One troubling thing to consider: the passing has been less than stellar. Check this twitter/stat:
Korea U23 pass completion v Germany. Inability to retain possession remains an issue even among the new generation. pic.twitter.com/1rOauM5Dst
— Steve Han (@RealSteveScores) August 9, 2016
Fortunately, Germany was rattled by Korea enough to pass almost as badly. But this isn’t a pass (not pun intended). To medal, this critical area has to improve.
Another long term -structural problem the Tavern will undoubtedly address again in the future, the system in Germany gives way more pro minutes to youngsters vs those from Korea. Check this:
Korea U-23 players starting against Germany today have combined for 736 games played at club level. Germany's starters: 1419. #flawedsystem
— Steve Han (@RealSteveScores) August 7, 2016
Time for a change – you think?
Prediction: After that FK goal conceded at the death against Germany, I refuse to give a score prediction, but as the old Tavern Owner, I’m fairly confident Korea will get either the win or draw and not lose this match.
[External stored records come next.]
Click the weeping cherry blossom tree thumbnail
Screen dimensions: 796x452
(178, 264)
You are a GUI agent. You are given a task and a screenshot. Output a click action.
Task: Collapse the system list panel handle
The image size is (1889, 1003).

With Mexico’s offense needing critical tinkering with little time left after Peralta and Pizarro’s untimely exit, AND their inability to run up the score against Fiji AND having the distinction of conceding a goal to Fiji, expect a nervous open game from the Mexicans, which will invariably leave them exposed for the likes of Hwang, Son, Suk or Ryu to pounce -just name your poison and they will deliver.
Kickoff Wednesday 3PM US EST / Thursday 4AM Korea Time
TV US: MSNBC
TV CANADA: CBC (the app), TSN (maybe)
TV KOREA: KBS2 and SBS
What are your thoughts on this critical game? Share them here at the brand new Forum. The Tavern will reopen in the morning for strong soju-fusion drinks. Come by, hang out, and chant Dae Han Min Guk together. Right on, right on.
Note: You can thank former Republic of Korea dictator Park Chung-Hee for that ‘Hunger Games-esque’ way of making what is normally considered not-a-worthwhile football tournament into something of a must-win situation for these young men. Korea needs no more self-defeating barriers to help advance their national football program. It’s not the only thing that needs to be reformed and rebooted with Korea’s football development, but it would be a tremendous help if one day, Korea can actually join the rest of the world and not really worry about medaling in Olympic football. It is well past time for a constructive dialogue to find a reasonable way to balance national security needs and advancing Korean football.